▶ [EXERCISE]: Exact reproduction of the following data is required.

BEGIN RECORDS TO PROCESS

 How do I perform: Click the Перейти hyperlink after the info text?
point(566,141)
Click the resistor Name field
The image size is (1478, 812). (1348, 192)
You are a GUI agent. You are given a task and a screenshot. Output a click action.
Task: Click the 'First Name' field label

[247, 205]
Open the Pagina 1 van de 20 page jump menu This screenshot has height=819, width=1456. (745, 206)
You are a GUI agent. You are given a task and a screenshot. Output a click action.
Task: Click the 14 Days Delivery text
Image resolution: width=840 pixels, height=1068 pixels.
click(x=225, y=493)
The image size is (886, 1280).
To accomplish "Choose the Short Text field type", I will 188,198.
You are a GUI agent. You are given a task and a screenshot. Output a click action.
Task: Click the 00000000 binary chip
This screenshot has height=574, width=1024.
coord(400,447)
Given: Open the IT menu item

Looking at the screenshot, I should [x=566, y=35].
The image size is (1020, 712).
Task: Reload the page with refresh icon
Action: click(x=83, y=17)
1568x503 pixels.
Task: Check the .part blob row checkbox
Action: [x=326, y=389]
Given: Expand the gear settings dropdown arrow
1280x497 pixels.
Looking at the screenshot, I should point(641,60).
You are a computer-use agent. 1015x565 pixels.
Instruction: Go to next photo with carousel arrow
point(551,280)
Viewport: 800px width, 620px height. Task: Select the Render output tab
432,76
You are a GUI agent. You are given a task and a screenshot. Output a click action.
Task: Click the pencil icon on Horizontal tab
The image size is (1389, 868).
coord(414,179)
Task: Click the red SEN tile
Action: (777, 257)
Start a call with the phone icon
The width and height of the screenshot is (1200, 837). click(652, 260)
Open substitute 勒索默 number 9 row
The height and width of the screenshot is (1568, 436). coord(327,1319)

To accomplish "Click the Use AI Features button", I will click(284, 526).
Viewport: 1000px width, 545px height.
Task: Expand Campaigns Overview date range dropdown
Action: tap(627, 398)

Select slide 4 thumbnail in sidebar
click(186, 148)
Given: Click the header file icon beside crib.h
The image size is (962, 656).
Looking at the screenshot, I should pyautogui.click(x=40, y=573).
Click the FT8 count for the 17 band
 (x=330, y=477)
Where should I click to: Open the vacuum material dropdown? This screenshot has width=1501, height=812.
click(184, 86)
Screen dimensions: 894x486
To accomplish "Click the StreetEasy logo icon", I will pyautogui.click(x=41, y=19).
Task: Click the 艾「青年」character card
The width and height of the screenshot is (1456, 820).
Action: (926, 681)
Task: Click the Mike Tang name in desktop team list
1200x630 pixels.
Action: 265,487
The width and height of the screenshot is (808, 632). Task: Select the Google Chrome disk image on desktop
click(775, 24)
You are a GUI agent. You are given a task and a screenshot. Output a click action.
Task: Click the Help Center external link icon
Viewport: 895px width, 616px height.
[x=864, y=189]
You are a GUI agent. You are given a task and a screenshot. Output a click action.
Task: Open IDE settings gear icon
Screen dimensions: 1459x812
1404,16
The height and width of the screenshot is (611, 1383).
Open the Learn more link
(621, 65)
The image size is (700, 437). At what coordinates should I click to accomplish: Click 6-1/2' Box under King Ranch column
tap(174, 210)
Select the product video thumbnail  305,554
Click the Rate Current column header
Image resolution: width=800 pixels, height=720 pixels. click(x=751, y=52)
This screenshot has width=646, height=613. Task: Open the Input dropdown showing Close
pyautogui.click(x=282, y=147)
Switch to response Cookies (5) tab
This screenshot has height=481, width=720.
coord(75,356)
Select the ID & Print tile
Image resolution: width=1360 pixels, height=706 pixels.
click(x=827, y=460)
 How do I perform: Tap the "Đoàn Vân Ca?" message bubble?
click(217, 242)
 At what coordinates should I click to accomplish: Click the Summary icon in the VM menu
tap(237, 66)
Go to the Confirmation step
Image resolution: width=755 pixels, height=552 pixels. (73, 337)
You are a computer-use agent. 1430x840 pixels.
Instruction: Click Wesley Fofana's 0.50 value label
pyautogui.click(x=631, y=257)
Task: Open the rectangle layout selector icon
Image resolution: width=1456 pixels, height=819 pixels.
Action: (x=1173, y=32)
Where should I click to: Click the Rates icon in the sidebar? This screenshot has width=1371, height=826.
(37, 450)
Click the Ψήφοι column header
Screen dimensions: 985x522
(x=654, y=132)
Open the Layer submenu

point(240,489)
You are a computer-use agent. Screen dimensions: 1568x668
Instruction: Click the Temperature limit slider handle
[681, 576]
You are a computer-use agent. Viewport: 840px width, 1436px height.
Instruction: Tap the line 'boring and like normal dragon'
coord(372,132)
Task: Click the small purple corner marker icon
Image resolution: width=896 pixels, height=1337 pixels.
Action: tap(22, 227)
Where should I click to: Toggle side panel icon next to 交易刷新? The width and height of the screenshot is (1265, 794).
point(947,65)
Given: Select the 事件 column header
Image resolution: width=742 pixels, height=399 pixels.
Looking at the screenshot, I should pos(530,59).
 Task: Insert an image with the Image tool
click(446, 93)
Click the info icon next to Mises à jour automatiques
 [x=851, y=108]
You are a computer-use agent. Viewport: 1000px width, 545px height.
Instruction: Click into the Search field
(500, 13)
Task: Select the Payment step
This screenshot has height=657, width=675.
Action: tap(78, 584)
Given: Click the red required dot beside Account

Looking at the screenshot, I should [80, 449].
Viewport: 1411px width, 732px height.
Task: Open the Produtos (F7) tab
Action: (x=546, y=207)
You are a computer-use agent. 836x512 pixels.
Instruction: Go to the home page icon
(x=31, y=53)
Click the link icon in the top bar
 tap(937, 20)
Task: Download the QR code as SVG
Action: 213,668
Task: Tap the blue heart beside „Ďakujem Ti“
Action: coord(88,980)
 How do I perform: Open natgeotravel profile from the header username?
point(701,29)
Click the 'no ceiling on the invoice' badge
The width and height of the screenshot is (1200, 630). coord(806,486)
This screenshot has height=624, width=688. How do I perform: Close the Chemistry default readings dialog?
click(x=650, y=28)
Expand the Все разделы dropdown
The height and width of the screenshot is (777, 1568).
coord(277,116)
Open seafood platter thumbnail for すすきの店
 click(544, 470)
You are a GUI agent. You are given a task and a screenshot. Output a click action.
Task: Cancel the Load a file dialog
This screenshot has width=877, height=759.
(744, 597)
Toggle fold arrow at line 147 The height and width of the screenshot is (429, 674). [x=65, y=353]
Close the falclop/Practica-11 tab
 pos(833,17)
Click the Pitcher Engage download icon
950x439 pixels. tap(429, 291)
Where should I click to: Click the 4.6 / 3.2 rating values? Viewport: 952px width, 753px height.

END RECORDS TO PROCESS

▶ [RESPONSE AREA]:
 How do I perform: Click the Перейти hyperlink after the info text?
point(566,141)
Click the resistor Name field
The image size is (1478, 812). (1348, 192)
You are a GUI agent. You are given a task and a screenshot. Output a click action.
Task: Click the 'First Name' field label

[247, 205]
Open the Pagina 1 van de 20 page jump menu This screenshot has height=819, width=1456. (745, 206)
You are a GUI agent. You are given a task and a screenshot. Output a click action.
Task: Click the 14 Days Delivery text
Image resolution: width=840 pixels, height=1068 pixels.
click(x=225, y=493)
The image size is (886, 1280).
To accomplish "Choose the Short Text field type", I will 188,198.
You are a GUI agent. You are given a task and a screenshot. Output a click action.
Task: Click the 00000000 binary chip
This screenshot has height=574, width=1024.
coord(400,447)
Given: Open the IT menu item

Looking at the screenshot, I should [x=566, y=35].
The image size is (1020, 712).
Task: Reload the page with refresh icon
Action: click(x=83, y=17)
1568x503 pixels.
Task: Check the .part blob row checkbox
Action: [x=326, y=389]
Given: Expand the gear settings dropdown arrow
1280x497 pixels.
Looking at the screenshot, I should point(641,60).
You are a computer-use agent. 1015x565 pixels.
Instruction: Go to next photo with carousel arrow
point(551,280)
Viewport: 800px width, 620px height. Task: Select the Render output tab
432,76
You are a GUI agent. You are given a task and a screenshot. Output a click action.
Task: Click the pencil icon on Horizontal tab
The image size is (1389, 868).
coord(414,179)
Task: Click the red SEN tile
Action: (777, 257)
Start a call with the phone icon
The width and height of the screenshot is (1200, 837). click(652, 260)
Open substitute 勒索默 number 9 row
The height and width of the screenshot is (1568, 436). coord(327,1319)

To accomplish "Click the Use AI Features button", I will click(284, 526).
Viewport: 1000px width, 545px height.
Task: Expand Campaigns Overview date range dropdown
Action: tap(627, 398)

Select slide 4 thumbnail in sidebar
click(186, 148)
Given: Click the header file icon beside crib.h
The image size is (962, 656).
Looking at the screenshot, I should pyautogui.click(x=40, y=573).
Click the FT8 count for the 17 band
 (x=330, y=477)
Where should I click to: Open the vacuum material dropdown? This screenshot has width=1501, height=812.
click(184, 86)
Screen dimensions: 894x486
To accomplish "Click the StreetEasy logo icon", I will pyautogui.click(x=41, y=19).
Task: Click the 艾「青年」character card
The width and height of the screenshot is (1456, 820).
Action: (926, 681)
Task: Click the Mike Tang name in desktop team list
1200x630 pixels.
Action: 265,487
The width and height of the screenshot is (808, 632). Task: Select the Google Chrome disk image on desktop
click(775, 24)
You are a GUI agent. You are given a task and a screenshot. Output a click action.
Task: Click the Help Center external link icon
Viewport: 895px width, 616px height.
[x=864, y=189]
You are a GUI agent. You are given a task and a screenshot. Output a click action.
Task: Open IDE settings gear icon
Screen dimensions: 1459x812
1404,16
The height and width of the screenshot is (611, 1383).
Open the Learn more link
(621, 65)
The image size is (700, 437). At what coordinates should I click to accomplish: Click 6-1/2' Box under King Ranch column
tap(174, 210)
Select the product video thumbnail  305,554
Click the Rate Current column header
Image resolution: width=800 pixels, height=720 pixels. click(x=751, y=52)
This screenshot has width=646, height=613. Task: Open the Input dropdown showing Close
pyautogui.click(x=282, y=147)
Switch to response Cookies (5) tab
This screenshot has height=481, width=720.
coord(75,356)
Select the ID & Print tile
Image resolution: width=1360 pixels, height=706 pixels.
click(x=827, y=460)
 How do I perform: Tap the "Đoàn Vân Ca?" message bubble?
click(217, 242)
 At what coordinates should I click to accomplish: Click the Summary icon in the VM menu
tap(237, 66)
Go to the Confirmation step
Image resolution: width=755 pixels, height=552 pixels. (73, 337)
You are a computer-use agent. 1430x840 pixels.
Instruction: Click Wesley Fofana's 0.50 value label
pyautogui.click(x=631, y=257)
Task: Open the rectangle layout selector icon
Image resolution: width=1456 pixels, height=819 pixels.
Action: (x=1173, y=32)
Where should I click to: Click the Rates icon in the sidebar? This screenshot has width=1371, height=826.
(37, 450)
Click the Ψήφοι column header
Screen dimensions: 985x522
(x=654, y=132)
Open the Layer submenu

point(240,489)
You are a computer-use agent. Screen dimensions: 1568x668
Instruction: Click the Temperature limit slider handle
[681, 576]
You are a computer-use agent. Viewport: 840px width, 1436px height.
Instruction: Tap the line 'boring and like normal dragon'
coord(372,132)
Task: Click the small purple corner marker icon
Image resolution: width=896 pixels, height=1337 pixels.
Action: tap(22, 227)
Where should I click to: Toggle side panel icon next to 交易刷新? The width and height of the screenshot is (1265, 794).
point(947,65)
Given: Select the 事件 column header
Image resolution: width=742 pixels, height=399 pixels.
Looking at the screenshot, I should pos(530,59).
 Task: Insert an image with the Image tool
click(446, 93)
Click the info icon next to Mises à jour automatiques
 [x=851, y=108]
You are a computer-use agent. Viewport: 1000px width, 545px height.
Instruction: Click into the Search field
(500, 13)
Task: Select the Payment step
This screenshot has height=657, width=675.
Action: tap(78, 584)
Given: Click the red required dot beside Account

Looking at the screenshot, I should [80, 449].
Viewport: 1411px width, 732px height.
Task: Open the Produtos (F7) tab
Action: (x=546, y=207)
You are a computer-use agent. 836x512 pixels.
Instruction: Go to the home page icon
(x=31, y=53)
Click the link icon in the top bar
 tap(937, 20)
Task: Download the QR code as SVG
Action: 213,668
Task: Tap the blue heart beside „Ďakujem Ti“
Action: coord(88,980)
 How do I perform: Open natgeotravel profile from the header username?
point(701,29)
Click the 'no ceiling on the invoice' badge
The width and height of the screenshot is (1200, 630). coord(806,486)
This screenshot has height=624, width=688. How do I perform: Close the Chemistry default readings dialog?
click(x=650, y=28)
Expand the Все разделы dropdown
The height and width of the screenshot is (777, 1568).
coord(277,116)
Open seafood platter thumbnail for すすきの店
 click(544, 470)
You are a GUI agent. You are given a task and a screenshot. Output a click action.
Task: Cancel the Load a file dialog
This screenshot has width=877, height=759.
(744, 597)
Toggle fold arrow at line 147 The height and width of the screenshot is (429, 674). [x=65, y=353]
Close the falclop/Practica-11 tab
 pos(833,17)
Click the Pitcher Engage download icon
950x439 pixels. tap(429, 291)
Where should I click to: Click the 4.6 / 3.2 rating values? Viewport: 952px width, 753px height.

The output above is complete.